Are elderberries safe? It seems that the elderberry plant is generally safe for most people. Eating the raw seed can lead to nausea and vomiting for those who eat too many of them, however. And beware of commercial powders, as some have been reported to cause vomiting because they may contain the seeds.
Where can one get elderberries? Fresh ones may be hard to find, but click here to see if any local farmers harvest them. Once one gets the fresh berries, it is time to make the concoction. Dried elderberries actually work, too, and they are sold on online markets such as Amazon.com.
Here is a recipe for basic elderberry syrup, which can last in the refrigerator for 2 to 3 months if stored in a glass bottle: take ½ to 1 tablespoon daily for adults to prevent illness; or if the flu does strike, take ½ to 1 tablespoon every 2 to 3 hours, instead of once a day, until symptoms disappear.
For those who don't have a local source or would rather not make their own, pre-made elderberry tinctures and syrups are plentiful online, too. Follow the directions on the label of whichever product is purchased.
All in all, elderberries could be a great option for patients to add to their medicine cabinets to prevent and treat cold and flu symptoms.
Learn more about this year's flu season with this upcoming CE webinar that addresses available vaccines, efficacy for use, and best practices for counseling patients.

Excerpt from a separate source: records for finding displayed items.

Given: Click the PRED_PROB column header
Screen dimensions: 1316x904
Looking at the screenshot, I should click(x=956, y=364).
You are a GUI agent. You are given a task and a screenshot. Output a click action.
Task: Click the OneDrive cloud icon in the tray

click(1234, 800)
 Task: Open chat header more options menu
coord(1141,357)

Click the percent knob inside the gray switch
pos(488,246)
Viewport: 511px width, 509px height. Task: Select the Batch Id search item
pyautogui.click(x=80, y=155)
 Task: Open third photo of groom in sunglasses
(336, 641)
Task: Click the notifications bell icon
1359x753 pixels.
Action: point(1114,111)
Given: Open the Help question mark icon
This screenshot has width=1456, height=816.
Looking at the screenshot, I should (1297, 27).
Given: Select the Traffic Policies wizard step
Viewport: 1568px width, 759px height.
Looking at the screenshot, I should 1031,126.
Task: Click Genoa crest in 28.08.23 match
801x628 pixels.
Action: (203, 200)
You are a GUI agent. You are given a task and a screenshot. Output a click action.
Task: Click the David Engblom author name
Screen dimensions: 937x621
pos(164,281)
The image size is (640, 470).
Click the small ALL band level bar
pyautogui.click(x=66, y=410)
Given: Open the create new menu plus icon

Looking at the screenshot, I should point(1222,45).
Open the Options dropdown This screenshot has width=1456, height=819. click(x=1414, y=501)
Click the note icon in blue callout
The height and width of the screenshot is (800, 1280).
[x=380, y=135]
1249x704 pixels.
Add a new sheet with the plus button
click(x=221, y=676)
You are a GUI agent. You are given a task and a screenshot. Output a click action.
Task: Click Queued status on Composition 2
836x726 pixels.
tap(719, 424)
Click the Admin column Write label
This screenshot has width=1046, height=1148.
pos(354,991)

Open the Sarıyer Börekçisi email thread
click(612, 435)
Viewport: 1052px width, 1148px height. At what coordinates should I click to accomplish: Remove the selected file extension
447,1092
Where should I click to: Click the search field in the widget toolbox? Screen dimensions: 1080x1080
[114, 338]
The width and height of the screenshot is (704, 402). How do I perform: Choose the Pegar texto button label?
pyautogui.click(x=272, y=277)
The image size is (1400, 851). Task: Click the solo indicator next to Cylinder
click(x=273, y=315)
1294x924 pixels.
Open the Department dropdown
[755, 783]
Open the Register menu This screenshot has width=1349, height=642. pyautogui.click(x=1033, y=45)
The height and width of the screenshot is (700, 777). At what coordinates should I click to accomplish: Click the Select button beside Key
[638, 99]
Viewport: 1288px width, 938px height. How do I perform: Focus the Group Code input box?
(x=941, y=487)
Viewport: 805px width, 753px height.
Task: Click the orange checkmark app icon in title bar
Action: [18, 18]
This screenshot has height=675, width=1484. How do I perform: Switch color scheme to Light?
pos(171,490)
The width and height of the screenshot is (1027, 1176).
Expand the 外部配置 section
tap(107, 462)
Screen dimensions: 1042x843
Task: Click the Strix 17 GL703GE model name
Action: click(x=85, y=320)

1. Zakay-Rones Z, Varsano N, Zlotnik M, et al. Inhibition of several strains of influenza virus in vitro and reduction of symptoms by an elderberry extract (Sambucus Nigra L.) during an outbreak of Influenza B Panama. J Altern Complement Med. 1995;1(4):361—9.
2. Zakay-Rones Z, Thom E, Wollan T, Wadstein J. Randomized study of the efficacy and safety of oral elderberry extract in the treatment of Influenza A and B virus infections.” J Int Med Res. 2004;32(2):132-40.
3. Roschek Jr. B, Fink RC, McMichael MD, et al. Elderberry flavonoids bind to and prevent H1N1 infection in vitro. Phytochemistry. 2009;70(10):1255-61. doi: 10.1016/j.phytochem.2009.06.003.